## What needs to be done
Return all of the entries, keeping every word and mark as it is.

Dataset entries
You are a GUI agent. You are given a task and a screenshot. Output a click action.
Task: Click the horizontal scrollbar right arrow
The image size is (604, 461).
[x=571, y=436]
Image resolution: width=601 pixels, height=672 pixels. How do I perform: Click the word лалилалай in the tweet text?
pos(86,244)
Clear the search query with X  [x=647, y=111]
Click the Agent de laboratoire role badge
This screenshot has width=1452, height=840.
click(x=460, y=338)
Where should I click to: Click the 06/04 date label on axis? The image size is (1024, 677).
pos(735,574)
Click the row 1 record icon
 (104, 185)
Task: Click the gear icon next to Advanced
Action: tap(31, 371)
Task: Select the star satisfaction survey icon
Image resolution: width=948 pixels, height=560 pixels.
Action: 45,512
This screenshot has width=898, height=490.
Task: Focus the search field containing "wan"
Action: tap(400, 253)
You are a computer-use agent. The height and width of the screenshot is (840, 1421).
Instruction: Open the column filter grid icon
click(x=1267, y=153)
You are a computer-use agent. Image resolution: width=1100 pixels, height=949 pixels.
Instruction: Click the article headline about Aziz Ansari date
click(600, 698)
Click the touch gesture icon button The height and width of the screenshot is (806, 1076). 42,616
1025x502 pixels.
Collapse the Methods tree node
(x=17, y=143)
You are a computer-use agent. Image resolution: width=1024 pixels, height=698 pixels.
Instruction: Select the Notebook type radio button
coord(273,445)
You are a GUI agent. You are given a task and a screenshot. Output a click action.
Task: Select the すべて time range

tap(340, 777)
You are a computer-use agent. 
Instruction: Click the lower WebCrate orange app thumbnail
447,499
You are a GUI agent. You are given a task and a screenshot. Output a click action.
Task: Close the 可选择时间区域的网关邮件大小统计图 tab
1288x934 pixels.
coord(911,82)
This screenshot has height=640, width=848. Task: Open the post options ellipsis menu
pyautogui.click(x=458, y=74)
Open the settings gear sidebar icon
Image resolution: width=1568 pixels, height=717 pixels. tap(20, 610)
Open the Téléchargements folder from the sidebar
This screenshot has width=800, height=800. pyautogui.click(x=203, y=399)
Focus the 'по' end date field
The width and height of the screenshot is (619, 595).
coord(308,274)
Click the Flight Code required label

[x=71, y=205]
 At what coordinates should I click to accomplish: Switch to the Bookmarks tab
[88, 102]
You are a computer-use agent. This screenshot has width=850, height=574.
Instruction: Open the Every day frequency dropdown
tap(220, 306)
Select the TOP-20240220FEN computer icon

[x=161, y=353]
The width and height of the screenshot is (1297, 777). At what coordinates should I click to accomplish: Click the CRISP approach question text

## Written solution
You are a GUI agent. You are given a task and a screenshot. Output a click action.
Task: Click the horizontal scrollbar right arrow
The image size is (604, 461).
[x=571, y=436]
Image resolution: width=601 pixels, height=672 pixels. How do I perform: Click the word лалилалай in the tweet text?
pos(86,244)
Clear the search query with X  [x=647, y=111]
Click the Agent de laboratoire role badge
This screenshot has width=1452, height=840.
click(x=460, y=338)
Where should I click to: Click the 06/04 date label on axis? The image size is (1024, 677).
pos(735,574)
Click the row 1 record icon
 (104, 185)
Task: Click the gear icon next to Advanced
Action: tap(31, 371)
Task: Select the star satisfaction survey icon
Image resolution: width=948 pixels, height=560 pixels.
Action: 45,512
This screenshot has width=898, height=490.
Task: Focus the search field containing "wan"
Action: tap(400, 253)
You are a computer-use agent. The height and width of the screenshot is (840, 1421).
Instruction: Open the column filter grid icon
click(x=1267, y=153)
You are a computer-use agent. Image resolution: width=1100 pixels, height=949 pixels.
Instruction: Click the article headline about Aziz Ansari date
click(600, 698)
Click the touch gesture icon button The height and width of the screenshot is (806, 1076). 42,616
1025x502 pixels.
Collapse the Methods tree node
(x=17, y=143)
You are a computer-use agent. Image resolution: width=1024 pixels, height=698 pixels.
Instruction: Select the Notebook type radio button
coord(273,445)
You are a GUI agent. You are given a task and a screenshot. Output a click action.
Task: Select the すべて time range

tap(340, 777)
You are a computer-use agent. 
Instruction: Click the lower WebCrate orange app thumbnail
447,499
You are a GUI agent. You are given a task and a screenshot. Output a click action.
Task: Close the 可选择时间区域的网关邮件大小统计图 tab
1288x934 pixels.
coord(911,82)
This screenshot has height=640, width=848. Task: Open the post options ellipsis menu
pyautogui.click(x=458, y=74)
Open the settings gear sidebar icon
Image resolution: width=1568 pixels, height=717 pixels. tap(20, 610)
Open the Téléchargements folder from the sidebar
This screenshot has width=800, height=800. pyautogui.click(x=203, y=399)
Focus the 'по' end date field
The width and height of the screenshot is (619, 595).
coord(308,274)
Click the Flight Code required label

[x=71, y=205]
 At what coordinates should I click to accomplish: Switch to the Bookmarks tab
[88, 102]
You are a computer-use agent. This screenshot has width=850, height=574.
Instruction: Open the Every day frequency dropdown
tap(220, 306)
Select the TOP-20240220FEN computer icon

[x=161, y=353]
The width and height of the screenshot is (1297, 777). At what coordinates should I click to accomplish: Click the CRISP approach question text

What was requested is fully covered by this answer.